I want to create a sparse matrix for based on a n*n distance matrix keeping the k smallest values in the distance matrix for each row. I have got the correct indices back by using np.argpartition
, but when I try and create a mask from this all it does is select the diagonal as True and everything else as false.
nn_indices = np.argpartition(data, k - 1)[:, :k]
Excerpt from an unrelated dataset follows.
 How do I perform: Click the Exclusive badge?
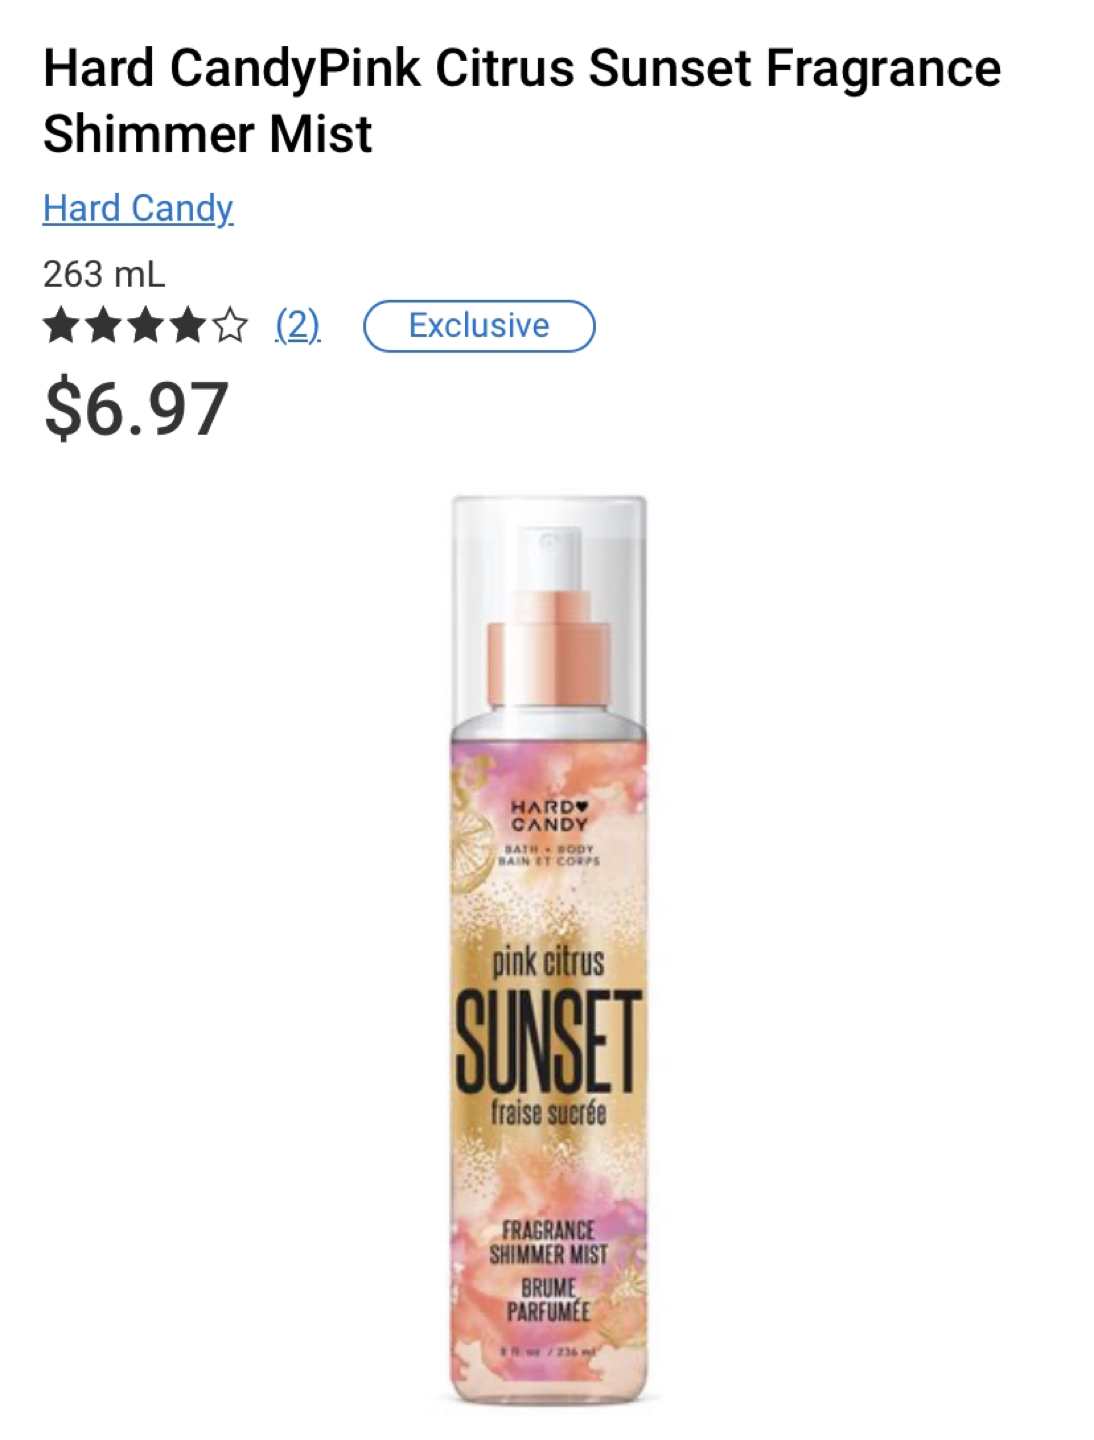(x=479, y=326)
mask = np.isin(data, nn_indices)
Any idea how I use the output from argpartition
to create a boolean mask for those indices?
e.g. - for n = 4, k = 2
[[4, 6, 1, 3]
[1, 5, 6, 7]
[4, 7, 2, 3]
[7, 1, 8, 2]]
Argpartition output:
[[2, 3]
[0, 1]
[2, 3]
[1, 3]]
Desired output:
[[0, 0, 1, 3]
[1, 5, 0, 0]
[0, 0, 2, 3]
[0, 1, 0, 2]]
I have had a look at scipy.csr_matrix
but can't get my head around how to order the column and row data.
Any help would be appreciated!
CodePudding user response:
Allocate an array of all zeros and then simply fill it:
>>> mask = np.zeros(data.shape, bool)
>>> mask[np.arange(len(data))[:, None], nn_indices] = True
>>> mask
array([[False, False, True, True],
[ True, True, False, False],
[False, False, True, True],
[False, True, False, True]])
>>> np.where(mask, data, 0)
array([[0, 0, 1, 3],
[1, 5, 0, 0],
[0, 0, 2, 3],
[0, 1, 0, 2]])